Participants also shared the negative impacts that the process of navigating through the human rights system had on their mental health. Many found the entire process to be extremely stressful – first deciding to file a complaint against an individual or organization, then finding out the information about the human rights system on their own, and then navigating through the complicated application process. A significant cause of stress was the financial burden of securing legal representation to assist with the application process and the HRTO hearing.

Furthermore, many were negatively impacted by the cross-examination process at the HRTO hearing. Participants stated that, when they first filed their application, they understood that the HRTO was going to provide them the opportunity to share their story and share their lived experience of discrimination. Neither the HRTO nor the HRLSC had prepared them for the adversarial cross-examination by the respondent’s lawyer(s). Many of the participants had no legal representation during the HRTO hearing, and thus were left one their own to defend against their respondent’s legal team.

Participants also noted that while their application was in process, they continued to experience discrimination from the respondent, especially in situations where the respondent was an employer or government service provider.
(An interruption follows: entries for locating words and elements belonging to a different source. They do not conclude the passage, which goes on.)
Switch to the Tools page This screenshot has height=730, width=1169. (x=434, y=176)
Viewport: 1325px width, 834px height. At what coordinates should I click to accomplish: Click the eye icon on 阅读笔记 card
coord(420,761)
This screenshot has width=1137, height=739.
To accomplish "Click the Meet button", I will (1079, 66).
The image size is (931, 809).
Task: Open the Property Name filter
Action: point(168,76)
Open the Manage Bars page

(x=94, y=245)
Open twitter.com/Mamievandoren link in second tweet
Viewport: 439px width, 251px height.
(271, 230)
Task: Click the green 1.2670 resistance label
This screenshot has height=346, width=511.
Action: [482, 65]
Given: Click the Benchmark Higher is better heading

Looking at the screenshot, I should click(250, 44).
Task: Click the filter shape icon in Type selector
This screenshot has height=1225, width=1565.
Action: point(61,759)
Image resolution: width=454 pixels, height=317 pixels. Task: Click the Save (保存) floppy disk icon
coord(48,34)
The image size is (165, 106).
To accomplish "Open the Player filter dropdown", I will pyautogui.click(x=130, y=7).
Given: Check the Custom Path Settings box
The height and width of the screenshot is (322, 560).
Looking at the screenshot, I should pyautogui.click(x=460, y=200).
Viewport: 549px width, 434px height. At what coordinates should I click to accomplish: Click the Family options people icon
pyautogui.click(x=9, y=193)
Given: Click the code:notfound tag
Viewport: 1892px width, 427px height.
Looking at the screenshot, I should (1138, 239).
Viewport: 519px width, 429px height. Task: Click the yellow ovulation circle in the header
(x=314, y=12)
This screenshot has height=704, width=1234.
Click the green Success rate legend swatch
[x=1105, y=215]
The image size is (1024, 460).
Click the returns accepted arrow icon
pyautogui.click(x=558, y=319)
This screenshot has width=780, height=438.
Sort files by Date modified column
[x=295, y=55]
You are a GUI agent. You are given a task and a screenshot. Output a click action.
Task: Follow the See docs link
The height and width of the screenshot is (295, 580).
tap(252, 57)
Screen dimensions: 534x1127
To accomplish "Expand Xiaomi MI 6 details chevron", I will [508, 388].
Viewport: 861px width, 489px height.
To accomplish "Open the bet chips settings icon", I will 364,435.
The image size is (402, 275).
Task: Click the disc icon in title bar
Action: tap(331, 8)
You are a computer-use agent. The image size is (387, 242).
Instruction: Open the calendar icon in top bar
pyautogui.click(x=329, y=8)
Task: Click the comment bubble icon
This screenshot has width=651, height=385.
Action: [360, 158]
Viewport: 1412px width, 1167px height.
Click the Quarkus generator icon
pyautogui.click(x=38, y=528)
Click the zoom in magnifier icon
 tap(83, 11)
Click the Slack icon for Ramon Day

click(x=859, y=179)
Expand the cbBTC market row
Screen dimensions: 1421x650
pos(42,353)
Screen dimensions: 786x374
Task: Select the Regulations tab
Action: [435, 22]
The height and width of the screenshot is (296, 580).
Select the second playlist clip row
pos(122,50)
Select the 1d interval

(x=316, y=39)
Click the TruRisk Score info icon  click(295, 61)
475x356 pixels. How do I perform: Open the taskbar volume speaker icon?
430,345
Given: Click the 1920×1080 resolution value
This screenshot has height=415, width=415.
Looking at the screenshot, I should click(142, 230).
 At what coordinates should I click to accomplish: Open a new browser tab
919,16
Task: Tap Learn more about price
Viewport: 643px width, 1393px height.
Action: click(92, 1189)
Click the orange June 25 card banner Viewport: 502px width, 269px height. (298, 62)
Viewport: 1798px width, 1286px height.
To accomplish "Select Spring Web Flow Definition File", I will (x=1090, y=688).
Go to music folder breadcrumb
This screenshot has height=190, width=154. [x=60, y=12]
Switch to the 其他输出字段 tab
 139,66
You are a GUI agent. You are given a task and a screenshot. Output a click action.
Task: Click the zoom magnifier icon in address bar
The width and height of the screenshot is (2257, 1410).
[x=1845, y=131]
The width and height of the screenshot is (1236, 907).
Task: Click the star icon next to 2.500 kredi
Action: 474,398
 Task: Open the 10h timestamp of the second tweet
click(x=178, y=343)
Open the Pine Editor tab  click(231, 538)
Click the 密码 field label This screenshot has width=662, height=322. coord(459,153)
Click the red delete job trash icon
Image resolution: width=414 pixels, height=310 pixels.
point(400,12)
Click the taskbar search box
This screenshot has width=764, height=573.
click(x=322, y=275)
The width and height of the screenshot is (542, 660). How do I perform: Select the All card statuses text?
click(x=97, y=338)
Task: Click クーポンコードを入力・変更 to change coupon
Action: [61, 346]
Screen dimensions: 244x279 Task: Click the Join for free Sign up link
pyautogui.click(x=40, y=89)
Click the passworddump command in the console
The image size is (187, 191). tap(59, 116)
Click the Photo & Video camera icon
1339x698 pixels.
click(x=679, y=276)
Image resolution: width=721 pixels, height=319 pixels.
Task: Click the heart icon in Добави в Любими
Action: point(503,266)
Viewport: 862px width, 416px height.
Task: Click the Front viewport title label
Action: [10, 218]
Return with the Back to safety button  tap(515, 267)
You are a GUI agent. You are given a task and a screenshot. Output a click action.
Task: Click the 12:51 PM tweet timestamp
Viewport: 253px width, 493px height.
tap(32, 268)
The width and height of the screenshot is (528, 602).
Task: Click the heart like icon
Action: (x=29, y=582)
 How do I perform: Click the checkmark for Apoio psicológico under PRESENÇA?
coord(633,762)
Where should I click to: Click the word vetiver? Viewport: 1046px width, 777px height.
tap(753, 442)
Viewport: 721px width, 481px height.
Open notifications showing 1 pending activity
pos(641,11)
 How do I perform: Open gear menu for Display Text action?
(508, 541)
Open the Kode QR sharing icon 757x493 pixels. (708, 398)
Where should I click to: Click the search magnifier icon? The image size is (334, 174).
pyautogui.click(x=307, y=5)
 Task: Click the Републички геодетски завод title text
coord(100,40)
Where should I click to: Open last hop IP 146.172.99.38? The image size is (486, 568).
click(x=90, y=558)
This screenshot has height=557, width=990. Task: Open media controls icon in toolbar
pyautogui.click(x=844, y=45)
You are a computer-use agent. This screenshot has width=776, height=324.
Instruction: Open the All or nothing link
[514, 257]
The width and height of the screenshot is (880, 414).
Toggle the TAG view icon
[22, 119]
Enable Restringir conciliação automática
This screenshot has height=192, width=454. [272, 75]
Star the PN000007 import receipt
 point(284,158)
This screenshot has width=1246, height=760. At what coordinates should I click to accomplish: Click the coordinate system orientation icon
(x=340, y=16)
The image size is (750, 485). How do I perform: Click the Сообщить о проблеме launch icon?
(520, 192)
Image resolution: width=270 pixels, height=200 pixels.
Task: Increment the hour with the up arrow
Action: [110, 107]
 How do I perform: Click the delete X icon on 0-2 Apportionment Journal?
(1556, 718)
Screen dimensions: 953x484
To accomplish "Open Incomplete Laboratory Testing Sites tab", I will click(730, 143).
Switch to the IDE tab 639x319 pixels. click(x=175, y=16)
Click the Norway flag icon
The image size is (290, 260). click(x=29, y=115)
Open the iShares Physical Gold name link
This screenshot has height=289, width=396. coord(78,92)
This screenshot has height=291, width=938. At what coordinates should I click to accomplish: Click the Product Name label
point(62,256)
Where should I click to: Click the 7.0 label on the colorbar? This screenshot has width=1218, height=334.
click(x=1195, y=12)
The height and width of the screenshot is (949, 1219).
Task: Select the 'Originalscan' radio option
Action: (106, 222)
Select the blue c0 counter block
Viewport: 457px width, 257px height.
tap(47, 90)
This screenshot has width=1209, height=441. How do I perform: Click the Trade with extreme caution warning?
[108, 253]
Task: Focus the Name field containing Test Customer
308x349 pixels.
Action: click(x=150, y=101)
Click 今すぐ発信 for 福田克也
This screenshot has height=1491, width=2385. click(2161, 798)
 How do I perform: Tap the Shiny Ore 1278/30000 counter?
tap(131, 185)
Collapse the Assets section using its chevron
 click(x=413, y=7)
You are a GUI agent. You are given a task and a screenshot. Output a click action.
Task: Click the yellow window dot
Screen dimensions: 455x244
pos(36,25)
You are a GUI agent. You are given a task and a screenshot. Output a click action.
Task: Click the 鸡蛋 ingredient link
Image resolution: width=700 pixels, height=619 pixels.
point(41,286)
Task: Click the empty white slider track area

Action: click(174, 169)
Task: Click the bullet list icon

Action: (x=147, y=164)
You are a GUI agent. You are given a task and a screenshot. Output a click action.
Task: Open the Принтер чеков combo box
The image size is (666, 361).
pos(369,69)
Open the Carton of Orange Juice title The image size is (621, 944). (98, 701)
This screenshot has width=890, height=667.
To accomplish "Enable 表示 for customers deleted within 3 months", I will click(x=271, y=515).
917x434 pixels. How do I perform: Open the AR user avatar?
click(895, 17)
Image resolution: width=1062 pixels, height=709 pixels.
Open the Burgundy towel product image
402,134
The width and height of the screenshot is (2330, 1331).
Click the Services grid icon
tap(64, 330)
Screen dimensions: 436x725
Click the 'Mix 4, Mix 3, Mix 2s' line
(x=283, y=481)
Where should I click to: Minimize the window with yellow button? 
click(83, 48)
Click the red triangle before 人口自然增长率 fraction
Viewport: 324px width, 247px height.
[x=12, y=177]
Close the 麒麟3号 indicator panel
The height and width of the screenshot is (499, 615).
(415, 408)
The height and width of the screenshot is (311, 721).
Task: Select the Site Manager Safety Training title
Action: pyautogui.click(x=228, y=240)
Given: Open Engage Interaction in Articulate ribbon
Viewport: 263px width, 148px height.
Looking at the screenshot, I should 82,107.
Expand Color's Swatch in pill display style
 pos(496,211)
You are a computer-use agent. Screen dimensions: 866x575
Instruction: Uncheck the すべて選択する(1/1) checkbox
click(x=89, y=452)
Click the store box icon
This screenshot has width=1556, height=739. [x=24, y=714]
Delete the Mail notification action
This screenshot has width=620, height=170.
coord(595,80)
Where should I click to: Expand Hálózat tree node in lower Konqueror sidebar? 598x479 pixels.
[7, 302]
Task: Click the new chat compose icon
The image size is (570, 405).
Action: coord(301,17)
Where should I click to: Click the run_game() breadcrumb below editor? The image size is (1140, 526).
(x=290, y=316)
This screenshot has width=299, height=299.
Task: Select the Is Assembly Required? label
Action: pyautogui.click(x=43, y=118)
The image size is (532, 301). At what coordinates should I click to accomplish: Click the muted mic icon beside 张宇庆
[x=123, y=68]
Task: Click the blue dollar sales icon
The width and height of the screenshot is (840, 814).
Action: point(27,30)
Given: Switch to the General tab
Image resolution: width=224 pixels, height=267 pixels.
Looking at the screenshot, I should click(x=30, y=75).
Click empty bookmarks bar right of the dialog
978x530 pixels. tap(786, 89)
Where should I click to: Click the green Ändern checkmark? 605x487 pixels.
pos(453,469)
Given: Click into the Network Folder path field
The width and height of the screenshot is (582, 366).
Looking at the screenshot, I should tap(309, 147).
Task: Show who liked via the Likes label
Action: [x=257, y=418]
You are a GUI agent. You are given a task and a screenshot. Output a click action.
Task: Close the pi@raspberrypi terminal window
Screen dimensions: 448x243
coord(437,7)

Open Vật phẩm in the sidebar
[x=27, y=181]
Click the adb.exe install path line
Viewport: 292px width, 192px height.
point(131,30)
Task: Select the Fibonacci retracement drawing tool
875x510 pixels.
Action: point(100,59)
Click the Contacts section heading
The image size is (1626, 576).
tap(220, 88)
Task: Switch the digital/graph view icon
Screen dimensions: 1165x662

Many noted that their mental health steadily declined due to the stress caused by the acts of discrimination as well as the human rights case proceedings.

Although these dimensions of the human rights system may impact negatively on anyone’s mental health, the impact is greatly augmented for individuals already living with a mental health disability. In these situations, the negative mental health impact of the system can have severe and harmful impacts on the applicant’s health.

Recommendation:

Participants recommended that the Human Rights Tribunal of Ontario appoint a Duty Counsel during the case proceedings to assist applicants who cannot afford to secure private legal representation.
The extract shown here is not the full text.